* **Work instructions**:
All lines holding the string "people" should be copied from the data below.

* **The data**:
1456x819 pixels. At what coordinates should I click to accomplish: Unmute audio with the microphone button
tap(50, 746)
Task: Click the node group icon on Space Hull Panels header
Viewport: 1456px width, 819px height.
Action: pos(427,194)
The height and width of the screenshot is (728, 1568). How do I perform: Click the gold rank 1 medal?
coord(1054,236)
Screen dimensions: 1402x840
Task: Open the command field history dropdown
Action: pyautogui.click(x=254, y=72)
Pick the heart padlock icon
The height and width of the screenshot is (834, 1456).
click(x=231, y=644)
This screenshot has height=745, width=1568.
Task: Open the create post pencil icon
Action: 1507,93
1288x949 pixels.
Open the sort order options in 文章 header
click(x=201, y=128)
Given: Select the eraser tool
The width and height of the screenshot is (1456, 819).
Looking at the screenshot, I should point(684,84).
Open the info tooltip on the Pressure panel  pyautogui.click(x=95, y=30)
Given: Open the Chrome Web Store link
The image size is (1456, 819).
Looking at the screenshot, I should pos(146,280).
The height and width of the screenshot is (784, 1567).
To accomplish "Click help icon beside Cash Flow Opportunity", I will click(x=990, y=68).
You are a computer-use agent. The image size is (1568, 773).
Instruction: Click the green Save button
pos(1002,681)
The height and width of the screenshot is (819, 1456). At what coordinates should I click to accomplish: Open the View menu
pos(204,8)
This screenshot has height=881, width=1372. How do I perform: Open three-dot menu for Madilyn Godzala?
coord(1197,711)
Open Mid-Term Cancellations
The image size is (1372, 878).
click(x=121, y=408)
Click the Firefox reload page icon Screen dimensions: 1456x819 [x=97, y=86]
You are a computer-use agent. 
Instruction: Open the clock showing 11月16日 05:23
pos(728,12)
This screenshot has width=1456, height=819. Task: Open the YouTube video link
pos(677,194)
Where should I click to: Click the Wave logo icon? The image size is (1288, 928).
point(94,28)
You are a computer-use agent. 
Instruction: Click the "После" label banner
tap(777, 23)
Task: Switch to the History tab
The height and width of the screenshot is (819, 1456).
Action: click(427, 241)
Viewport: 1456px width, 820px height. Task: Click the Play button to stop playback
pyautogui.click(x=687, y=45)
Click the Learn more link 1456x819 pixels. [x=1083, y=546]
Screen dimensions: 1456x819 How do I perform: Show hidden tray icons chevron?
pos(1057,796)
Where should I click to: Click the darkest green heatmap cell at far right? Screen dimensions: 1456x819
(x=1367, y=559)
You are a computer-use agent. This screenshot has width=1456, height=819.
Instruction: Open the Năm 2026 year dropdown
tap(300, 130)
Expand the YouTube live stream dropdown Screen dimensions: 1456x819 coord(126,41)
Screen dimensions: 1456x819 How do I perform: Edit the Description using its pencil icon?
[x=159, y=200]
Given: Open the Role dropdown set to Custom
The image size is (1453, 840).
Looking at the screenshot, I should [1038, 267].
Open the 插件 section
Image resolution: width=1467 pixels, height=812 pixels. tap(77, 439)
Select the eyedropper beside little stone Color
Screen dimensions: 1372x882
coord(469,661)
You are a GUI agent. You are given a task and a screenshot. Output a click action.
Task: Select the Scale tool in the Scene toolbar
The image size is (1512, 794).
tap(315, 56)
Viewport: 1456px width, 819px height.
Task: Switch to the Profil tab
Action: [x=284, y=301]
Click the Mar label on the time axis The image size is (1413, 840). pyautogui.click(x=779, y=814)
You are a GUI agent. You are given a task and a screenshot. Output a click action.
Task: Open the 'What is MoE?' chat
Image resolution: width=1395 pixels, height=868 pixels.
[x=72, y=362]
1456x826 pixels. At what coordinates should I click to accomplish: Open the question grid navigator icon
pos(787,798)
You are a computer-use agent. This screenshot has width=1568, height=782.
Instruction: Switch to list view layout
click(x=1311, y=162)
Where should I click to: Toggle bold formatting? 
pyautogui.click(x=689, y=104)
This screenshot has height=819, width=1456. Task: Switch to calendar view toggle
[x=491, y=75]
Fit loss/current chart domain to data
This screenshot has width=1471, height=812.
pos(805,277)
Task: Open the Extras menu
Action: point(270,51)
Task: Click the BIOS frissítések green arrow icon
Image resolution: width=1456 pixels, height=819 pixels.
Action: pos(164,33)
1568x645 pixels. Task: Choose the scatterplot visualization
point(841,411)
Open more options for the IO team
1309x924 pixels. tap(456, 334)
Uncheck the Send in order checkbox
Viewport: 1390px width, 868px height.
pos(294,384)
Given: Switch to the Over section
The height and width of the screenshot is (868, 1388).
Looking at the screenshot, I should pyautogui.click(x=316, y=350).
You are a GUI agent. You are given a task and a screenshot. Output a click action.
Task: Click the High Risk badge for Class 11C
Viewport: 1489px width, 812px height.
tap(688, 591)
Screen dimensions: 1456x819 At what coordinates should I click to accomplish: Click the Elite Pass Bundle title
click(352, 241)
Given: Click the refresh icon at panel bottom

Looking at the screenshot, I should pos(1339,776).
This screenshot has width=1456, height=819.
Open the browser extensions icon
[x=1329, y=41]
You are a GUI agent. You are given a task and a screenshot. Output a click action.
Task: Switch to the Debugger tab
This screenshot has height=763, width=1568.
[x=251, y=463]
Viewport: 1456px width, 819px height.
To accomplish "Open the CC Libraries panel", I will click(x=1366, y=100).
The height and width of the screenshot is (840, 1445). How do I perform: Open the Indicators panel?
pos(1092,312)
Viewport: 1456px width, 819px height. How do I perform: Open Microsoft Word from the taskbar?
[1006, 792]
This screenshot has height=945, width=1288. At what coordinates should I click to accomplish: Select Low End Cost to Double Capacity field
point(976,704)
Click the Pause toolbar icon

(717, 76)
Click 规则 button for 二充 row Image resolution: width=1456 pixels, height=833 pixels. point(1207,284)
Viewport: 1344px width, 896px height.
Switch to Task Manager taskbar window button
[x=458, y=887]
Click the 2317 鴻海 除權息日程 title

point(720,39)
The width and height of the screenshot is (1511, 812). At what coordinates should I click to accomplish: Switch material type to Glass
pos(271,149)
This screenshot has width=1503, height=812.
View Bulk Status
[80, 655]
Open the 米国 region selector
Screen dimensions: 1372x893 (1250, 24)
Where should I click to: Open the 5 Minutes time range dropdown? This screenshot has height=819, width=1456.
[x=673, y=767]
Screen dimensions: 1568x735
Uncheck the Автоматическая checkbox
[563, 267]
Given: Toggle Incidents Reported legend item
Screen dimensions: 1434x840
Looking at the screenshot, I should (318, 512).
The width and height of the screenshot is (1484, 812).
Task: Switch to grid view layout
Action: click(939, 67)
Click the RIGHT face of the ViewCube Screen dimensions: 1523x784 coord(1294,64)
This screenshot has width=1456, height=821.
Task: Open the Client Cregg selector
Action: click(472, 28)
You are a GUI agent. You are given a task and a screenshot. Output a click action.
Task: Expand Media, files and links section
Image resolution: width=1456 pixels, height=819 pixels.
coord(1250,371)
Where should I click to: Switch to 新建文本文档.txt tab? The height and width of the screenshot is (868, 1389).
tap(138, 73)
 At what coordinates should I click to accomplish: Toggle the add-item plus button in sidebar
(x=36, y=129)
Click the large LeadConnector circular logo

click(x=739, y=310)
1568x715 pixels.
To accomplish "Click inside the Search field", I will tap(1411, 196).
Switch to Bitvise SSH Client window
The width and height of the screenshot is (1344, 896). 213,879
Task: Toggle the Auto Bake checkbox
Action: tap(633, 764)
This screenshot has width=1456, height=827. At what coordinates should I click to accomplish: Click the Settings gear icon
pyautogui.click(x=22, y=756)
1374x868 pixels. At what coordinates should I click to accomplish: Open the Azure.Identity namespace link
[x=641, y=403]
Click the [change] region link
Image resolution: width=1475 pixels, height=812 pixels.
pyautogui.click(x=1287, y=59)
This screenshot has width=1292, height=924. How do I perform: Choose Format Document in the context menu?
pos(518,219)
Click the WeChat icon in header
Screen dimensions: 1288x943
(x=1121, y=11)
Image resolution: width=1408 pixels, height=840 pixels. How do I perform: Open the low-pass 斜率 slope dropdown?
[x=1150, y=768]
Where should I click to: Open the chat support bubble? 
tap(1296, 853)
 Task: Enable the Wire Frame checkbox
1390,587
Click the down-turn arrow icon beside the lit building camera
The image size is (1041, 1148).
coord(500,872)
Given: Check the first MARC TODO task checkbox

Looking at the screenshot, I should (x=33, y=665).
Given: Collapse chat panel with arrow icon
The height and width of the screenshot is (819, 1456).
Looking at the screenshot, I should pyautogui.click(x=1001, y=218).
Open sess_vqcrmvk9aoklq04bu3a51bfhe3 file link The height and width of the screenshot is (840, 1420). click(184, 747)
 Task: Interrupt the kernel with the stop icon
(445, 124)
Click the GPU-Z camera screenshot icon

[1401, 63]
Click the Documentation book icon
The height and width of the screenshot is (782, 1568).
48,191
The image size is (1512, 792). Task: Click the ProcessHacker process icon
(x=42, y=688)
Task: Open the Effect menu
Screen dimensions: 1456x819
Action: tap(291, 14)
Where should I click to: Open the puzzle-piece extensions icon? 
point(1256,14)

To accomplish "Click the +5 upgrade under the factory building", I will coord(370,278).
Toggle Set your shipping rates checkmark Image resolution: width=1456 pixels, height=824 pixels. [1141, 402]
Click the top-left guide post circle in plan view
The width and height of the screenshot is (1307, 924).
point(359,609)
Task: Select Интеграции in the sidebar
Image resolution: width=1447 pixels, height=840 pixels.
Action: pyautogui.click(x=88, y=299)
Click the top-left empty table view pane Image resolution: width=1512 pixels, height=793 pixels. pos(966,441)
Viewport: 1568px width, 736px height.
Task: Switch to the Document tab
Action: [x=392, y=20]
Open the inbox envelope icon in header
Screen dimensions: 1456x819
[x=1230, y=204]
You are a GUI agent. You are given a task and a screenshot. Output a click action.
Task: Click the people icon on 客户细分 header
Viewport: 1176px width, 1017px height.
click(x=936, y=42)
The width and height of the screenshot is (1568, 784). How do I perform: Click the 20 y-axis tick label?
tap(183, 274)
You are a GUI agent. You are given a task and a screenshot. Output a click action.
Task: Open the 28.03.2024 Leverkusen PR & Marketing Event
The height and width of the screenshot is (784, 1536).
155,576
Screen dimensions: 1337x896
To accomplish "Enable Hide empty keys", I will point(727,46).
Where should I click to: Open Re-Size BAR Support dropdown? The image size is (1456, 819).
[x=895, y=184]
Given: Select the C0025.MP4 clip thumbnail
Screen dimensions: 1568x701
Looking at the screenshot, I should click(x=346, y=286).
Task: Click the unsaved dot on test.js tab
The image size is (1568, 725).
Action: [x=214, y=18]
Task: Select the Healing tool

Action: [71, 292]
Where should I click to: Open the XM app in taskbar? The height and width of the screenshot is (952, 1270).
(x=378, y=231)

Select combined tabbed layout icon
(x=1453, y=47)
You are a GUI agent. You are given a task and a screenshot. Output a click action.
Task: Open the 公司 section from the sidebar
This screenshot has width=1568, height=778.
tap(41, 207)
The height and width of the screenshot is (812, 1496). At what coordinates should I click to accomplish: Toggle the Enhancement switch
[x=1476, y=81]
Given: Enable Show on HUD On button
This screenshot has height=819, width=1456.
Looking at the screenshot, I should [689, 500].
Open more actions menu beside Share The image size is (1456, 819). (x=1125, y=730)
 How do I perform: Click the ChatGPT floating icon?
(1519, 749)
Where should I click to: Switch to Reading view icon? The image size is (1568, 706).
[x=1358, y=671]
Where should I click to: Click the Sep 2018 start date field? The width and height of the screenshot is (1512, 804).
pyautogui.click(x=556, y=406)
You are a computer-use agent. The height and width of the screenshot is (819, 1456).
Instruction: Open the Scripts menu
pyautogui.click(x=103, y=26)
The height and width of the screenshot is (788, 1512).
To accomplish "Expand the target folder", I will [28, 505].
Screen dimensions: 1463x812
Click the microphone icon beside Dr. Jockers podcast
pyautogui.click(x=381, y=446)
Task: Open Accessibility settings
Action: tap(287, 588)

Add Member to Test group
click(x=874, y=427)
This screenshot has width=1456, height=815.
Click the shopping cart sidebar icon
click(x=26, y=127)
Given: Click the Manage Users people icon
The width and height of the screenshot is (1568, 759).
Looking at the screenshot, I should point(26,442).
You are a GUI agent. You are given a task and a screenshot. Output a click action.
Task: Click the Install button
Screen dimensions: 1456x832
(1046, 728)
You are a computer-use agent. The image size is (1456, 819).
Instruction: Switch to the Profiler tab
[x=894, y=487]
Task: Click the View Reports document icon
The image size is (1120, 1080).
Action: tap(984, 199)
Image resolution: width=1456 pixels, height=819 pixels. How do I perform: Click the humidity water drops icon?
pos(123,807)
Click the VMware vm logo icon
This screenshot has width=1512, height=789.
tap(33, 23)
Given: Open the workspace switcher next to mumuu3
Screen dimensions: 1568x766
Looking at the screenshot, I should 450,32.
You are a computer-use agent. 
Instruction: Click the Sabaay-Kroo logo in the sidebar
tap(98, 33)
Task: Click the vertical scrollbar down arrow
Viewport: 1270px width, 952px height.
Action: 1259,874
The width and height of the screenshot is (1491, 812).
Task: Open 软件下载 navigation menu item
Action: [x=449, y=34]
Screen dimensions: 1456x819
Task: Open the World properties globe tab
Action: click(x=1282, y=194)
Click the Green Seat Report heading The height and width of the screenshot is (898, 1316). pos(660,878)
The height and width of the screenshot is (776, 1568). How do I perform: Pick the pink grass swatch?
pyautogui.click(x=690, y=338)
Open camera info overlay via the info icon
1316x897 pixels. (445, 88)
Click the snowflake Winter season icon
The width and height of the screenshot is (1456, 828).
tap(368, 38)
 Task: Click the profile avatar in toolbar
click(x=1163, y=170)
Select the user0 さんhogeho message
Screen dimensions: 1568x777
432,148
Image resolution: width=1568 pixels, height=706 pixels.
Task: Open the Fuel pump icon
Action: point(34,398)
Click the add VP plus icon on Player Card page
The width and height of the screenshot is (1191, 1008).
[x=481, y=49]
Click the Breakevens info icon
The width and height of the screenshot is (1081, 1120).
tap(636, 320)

* **Completed task**:
Task: Click the people icon on 客户细分 header
Given: Click the Manage Users people icon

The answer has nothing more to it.